(INFORMATION GIVEN begins)
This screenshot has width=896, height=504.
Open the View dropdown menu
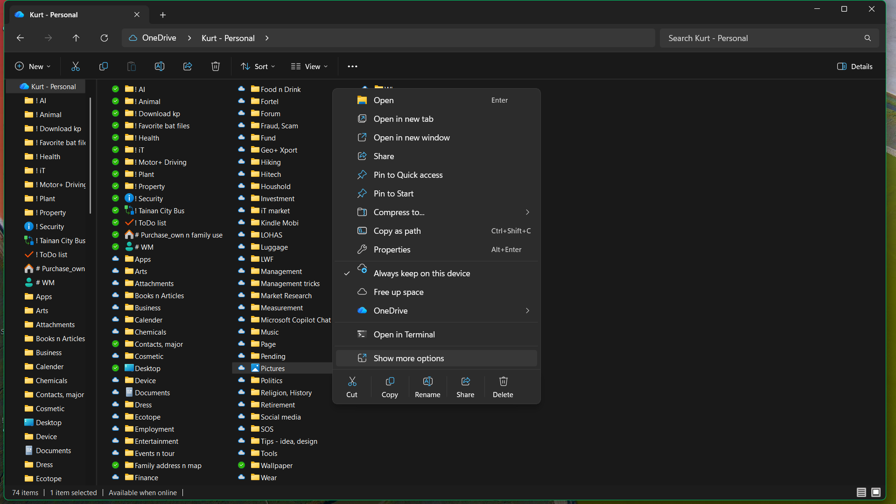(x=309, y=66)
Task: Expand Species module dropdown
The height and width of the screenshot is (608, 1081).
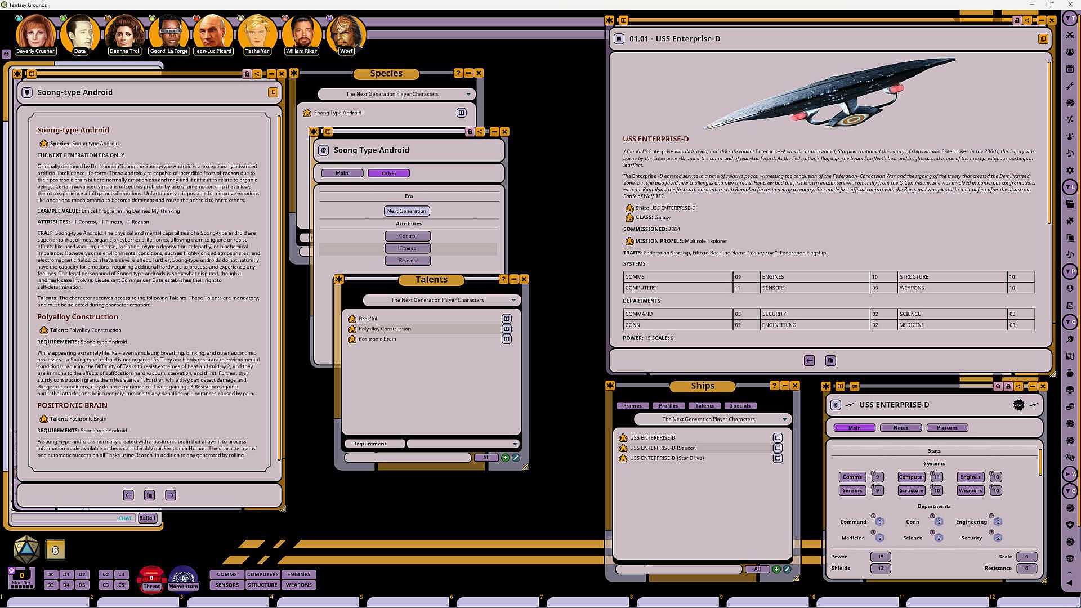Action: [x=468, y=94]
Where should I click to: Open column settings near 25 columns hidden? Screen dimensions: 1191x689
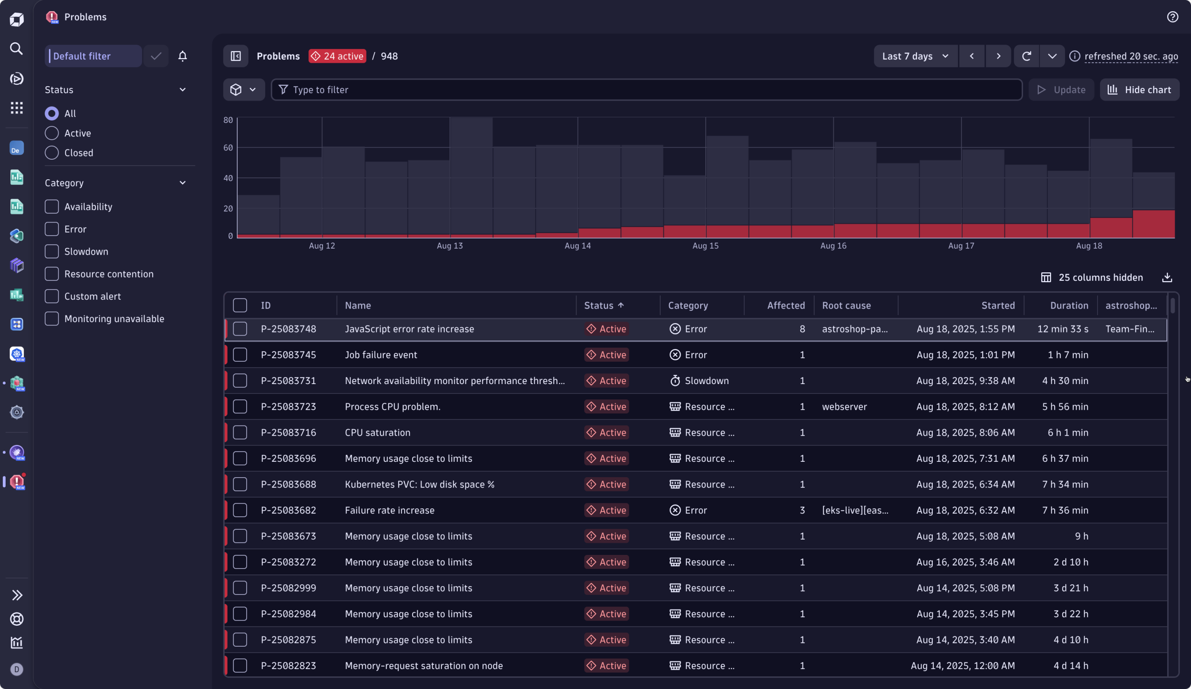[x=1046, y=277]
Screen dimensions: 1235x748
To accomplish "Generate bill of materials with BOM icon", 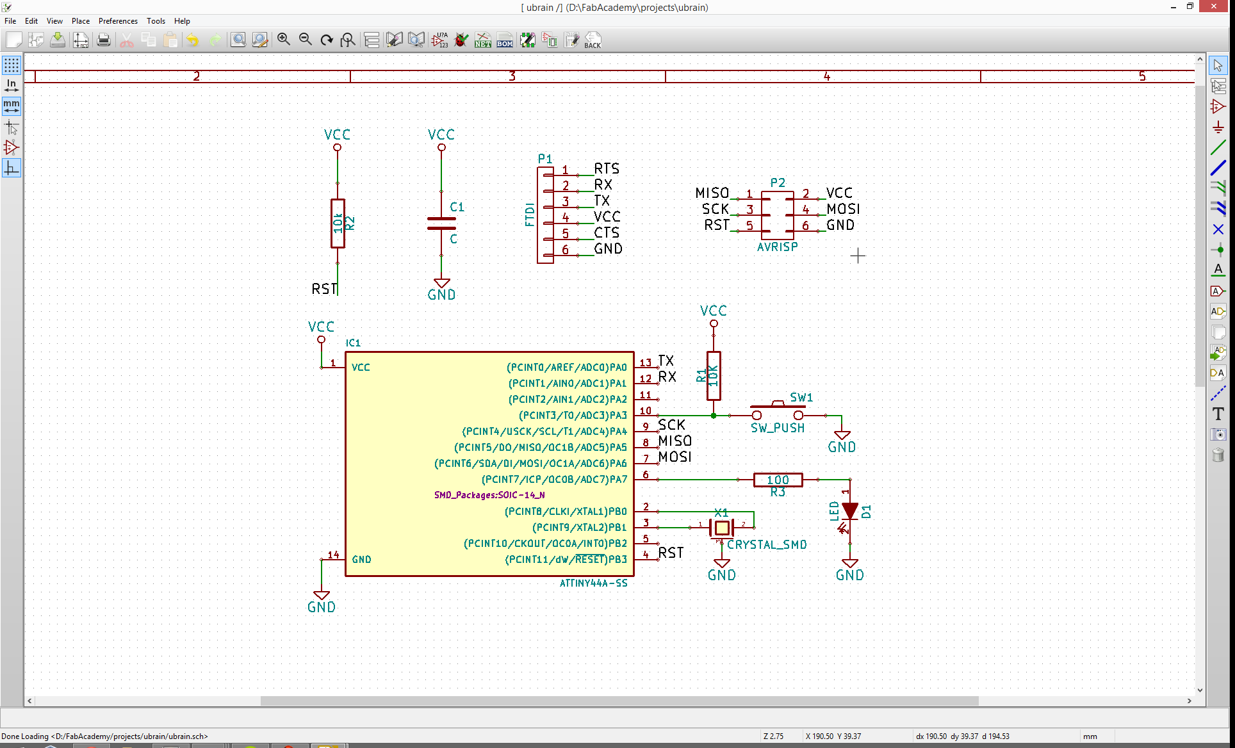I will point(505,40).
(INFORMATION GIVEN ends)
* WHAT YOU HAVE TO DO *
Exactly the lines starting at the one above with "The height and" and ending at the one with "Screen dimensions: 1235x748" should be printed, and nothing else. Omit the pictures.

* TASK OUTPUT *
The height and width of the screenshot is (608, 1081).
Action: [x=468, y=94]
Where should I click to: Open column settings near 25 columns hidden? Screen dimensions: 1191x689
[x=1046, y=277]
Screen dimensions: 1235x748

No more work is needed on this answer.